■ Objectives:
1 - From the attorney profile, print the passage starting at "Yet higher education" and ending at "in his class.".
2 - Answer these from the attorney profile:
(a) How many homes were in the subdivision whose construction Michael oversaw?
(b) How many credit hours did he finish at VCU, and in how many months?
(c) In which court did he serve as judicial law clerk after graduation?

Motivated and highly skilled in the defense of complex business litigation
Michael will be the first to tell you he was a late bloomer. He wasn’t a great student in high school. After floundering in college for two years, he dropped out and took a job with a mutual fund, learning the back-office mechanics of financial securities. Living at the time in Tucson, Arizona – one of the epicenters of the 2000s housing boom, and later, bust – Michael was hired by a residential builder and oversaw construction of an 18-home subdivision with no formal training or experience.
Yet higher education began to call. “There was a ceiling on how far I could get without a college degree,” Michael says. With family in Virginia, he relocated to Richmond, where he enrolled in VCU’s business economics program. And the switch flipped: He finished 83 credit hours in 16 months with a 4.0 GPA. He went straight to Law school, where he served as executive editor of the Richmond Law Review and graduated summa cum laude – fourth in his class.
Michael has invested a lot of time into deciphering the complexities of Virginia’s courts. He was a student clerk for the Hon. James R. Spencer in the Richmond Division of the U.S. District Court for the Eastern District of Virginia. He spent a summer as a legal intern for the Chesterfield County Commonwealth’s Attorney’s Office. Following graduation, Michael was judicial law clerk to the Hon. Michael C. Allen in the Chesterfield County Circuit Court.
Since joining ThompsonMcMullan , Michael has built his reputation as a fierce and capable litigator. Analytical, competitive, and results-minded, Michael is driven to obtain the best possible solution, in the most cost-effective manner, to solve his clients’ most challenging legal problems.

■ Rows:

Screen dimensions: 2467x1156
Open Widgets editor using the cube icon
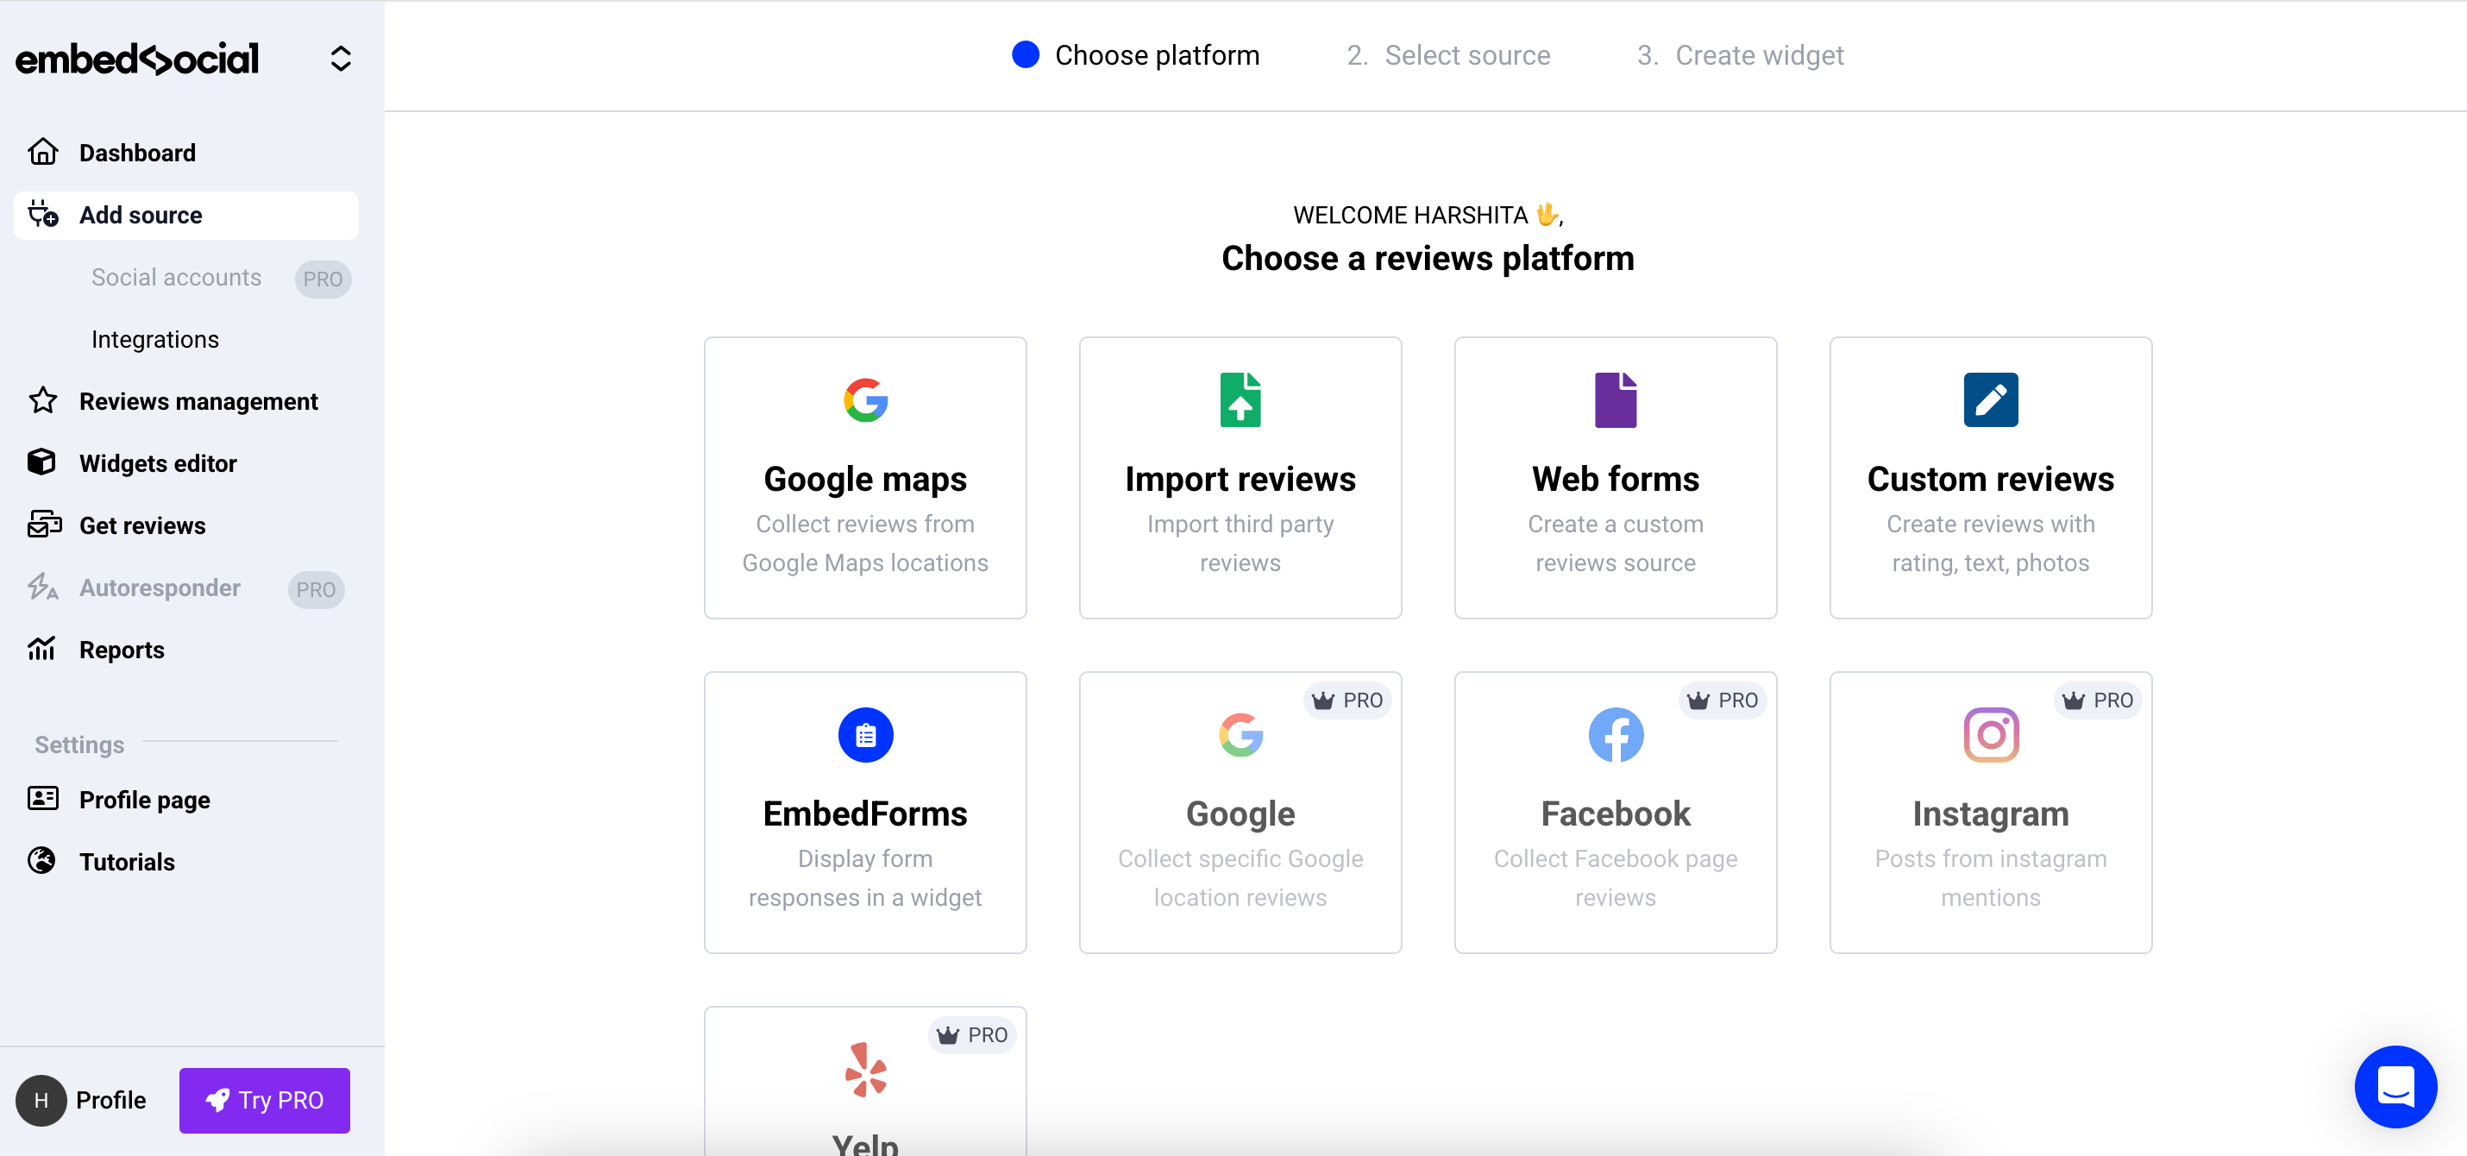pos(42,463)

---

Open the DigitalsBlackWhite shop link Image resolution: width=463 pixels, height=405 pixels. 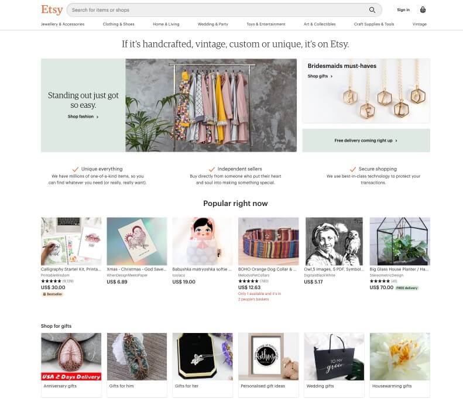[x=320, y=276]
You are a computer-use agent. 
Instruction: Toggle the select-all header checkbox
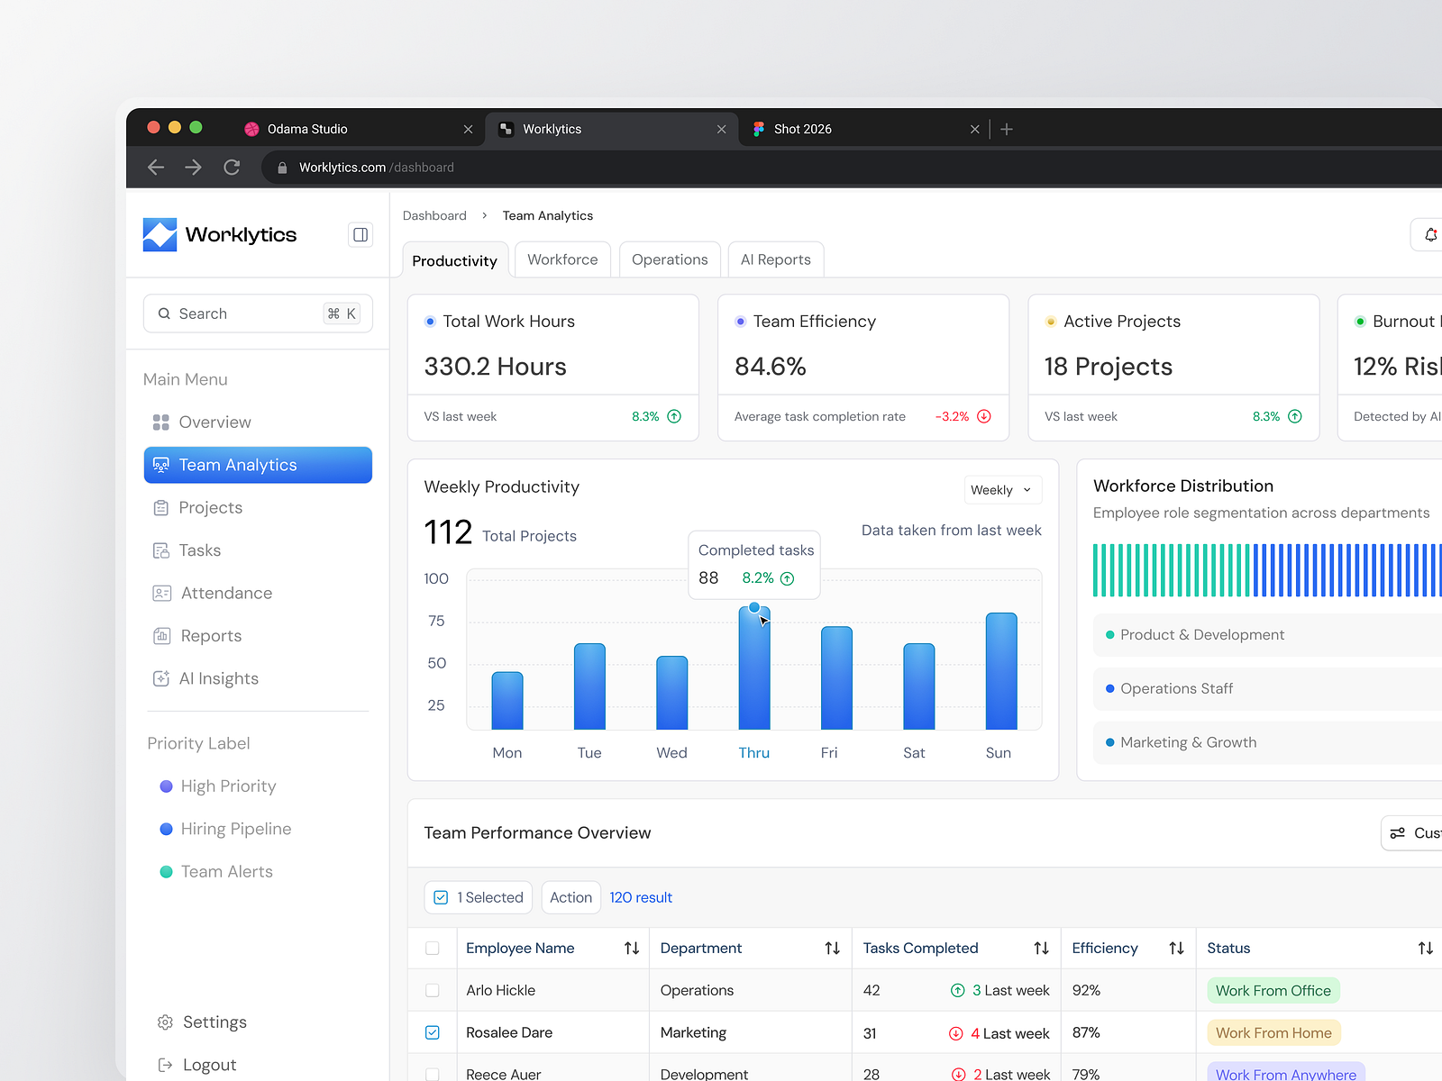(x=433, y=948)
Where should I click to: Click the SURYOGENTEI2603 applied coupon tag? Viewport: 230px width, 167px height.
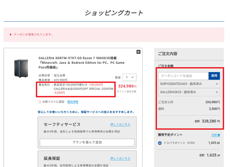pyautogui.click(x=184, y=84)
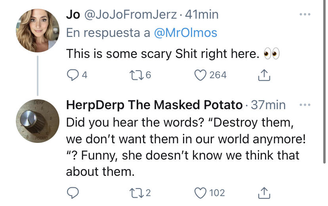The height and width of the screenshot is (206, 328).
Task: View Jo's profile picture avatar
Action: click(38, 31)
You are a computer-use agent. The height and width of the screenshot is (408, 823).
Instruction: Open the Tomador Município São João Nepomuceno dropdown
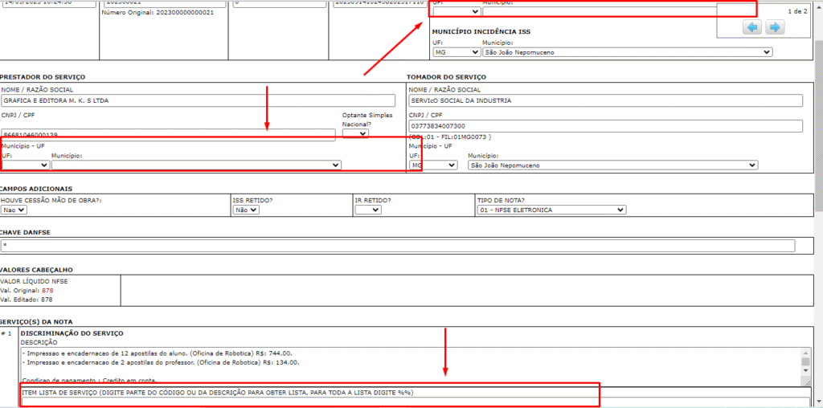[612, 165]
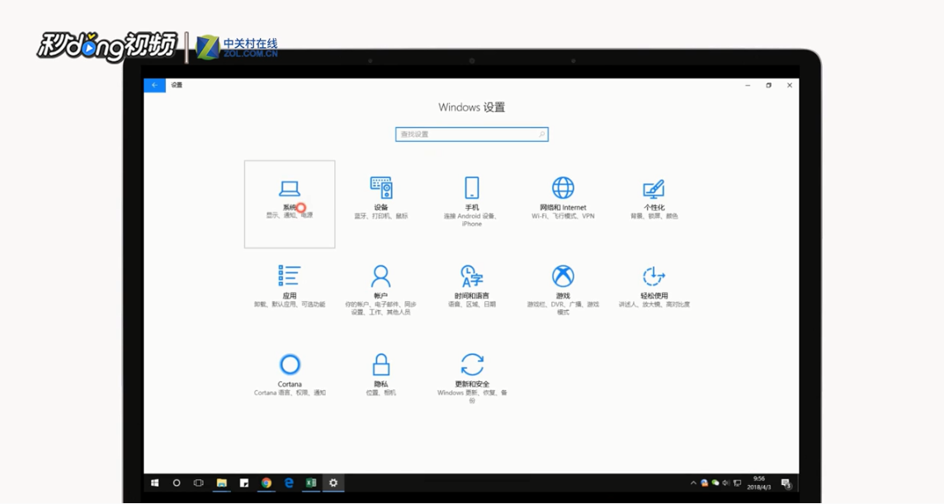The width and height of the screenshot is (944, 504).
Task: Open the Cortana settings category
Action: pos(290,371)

--

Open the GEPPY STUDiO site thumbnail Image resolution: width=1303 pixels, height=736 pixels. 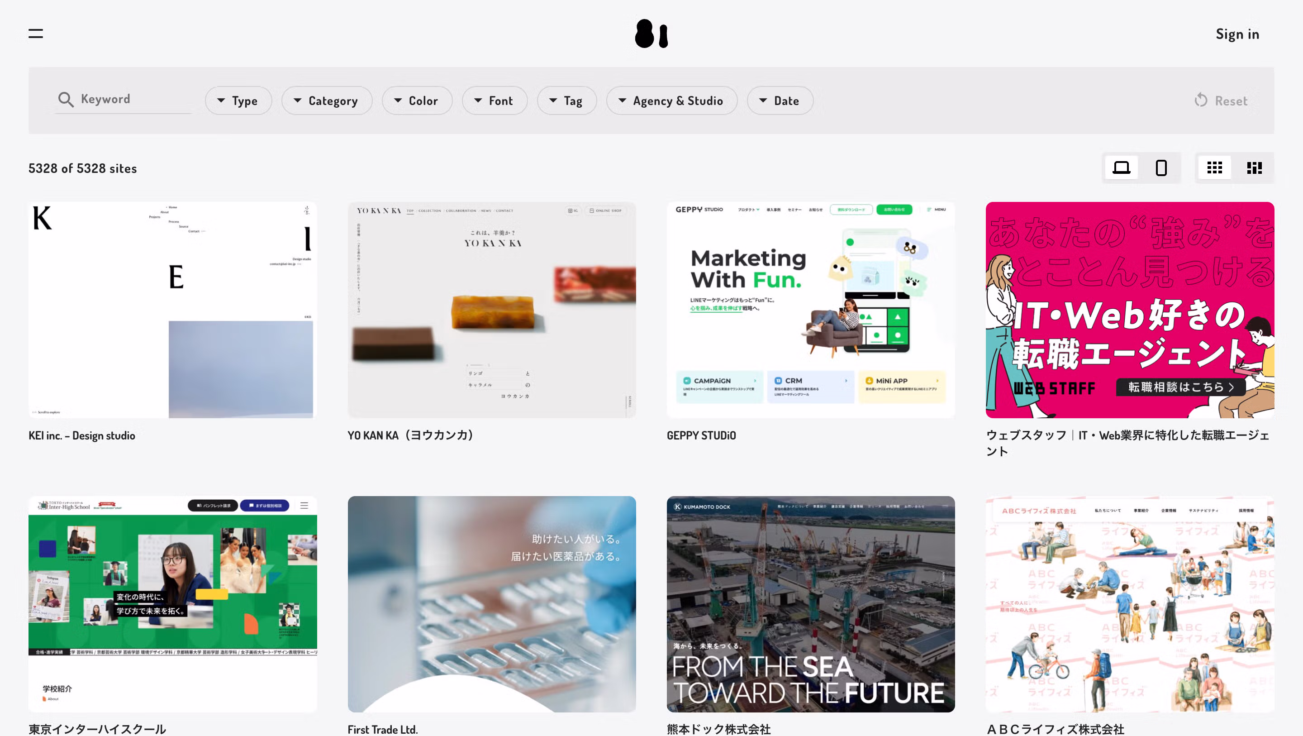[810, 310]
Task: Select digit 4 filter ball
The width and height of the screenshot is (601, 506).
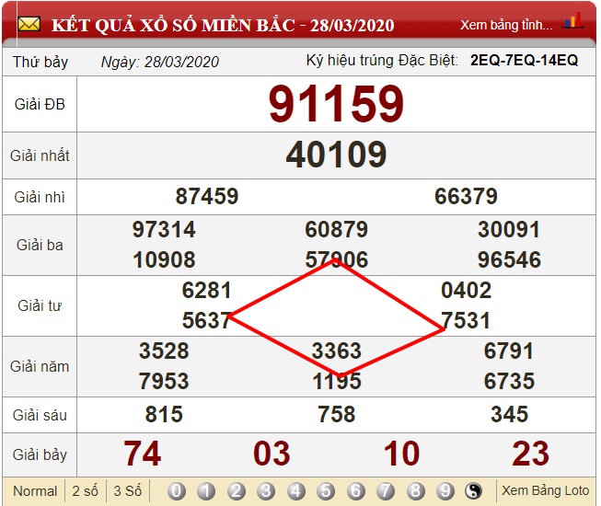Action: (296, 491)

■ Exercise solutions:
1 -
Yet higher education began to call. “There was a ceiling on how far I could get without a college degree,” Michael says. With family in Virginia, he relocated to Richmond, where he enrolled in VCU’s business economics program. And the switch flipped: He finished 83 credit hours in 16 months with a 4.0 GPA. He went straight to Law school, where he served as executive editor of the Richmond Law Review and graduated summa cum laude – fourth in his class.

2 -
(a) 18 homes.
(b) 83 credit hours in 16 months.
(c) The Chesterfield County Circuit Court, under the Hon. Michael C. Allen.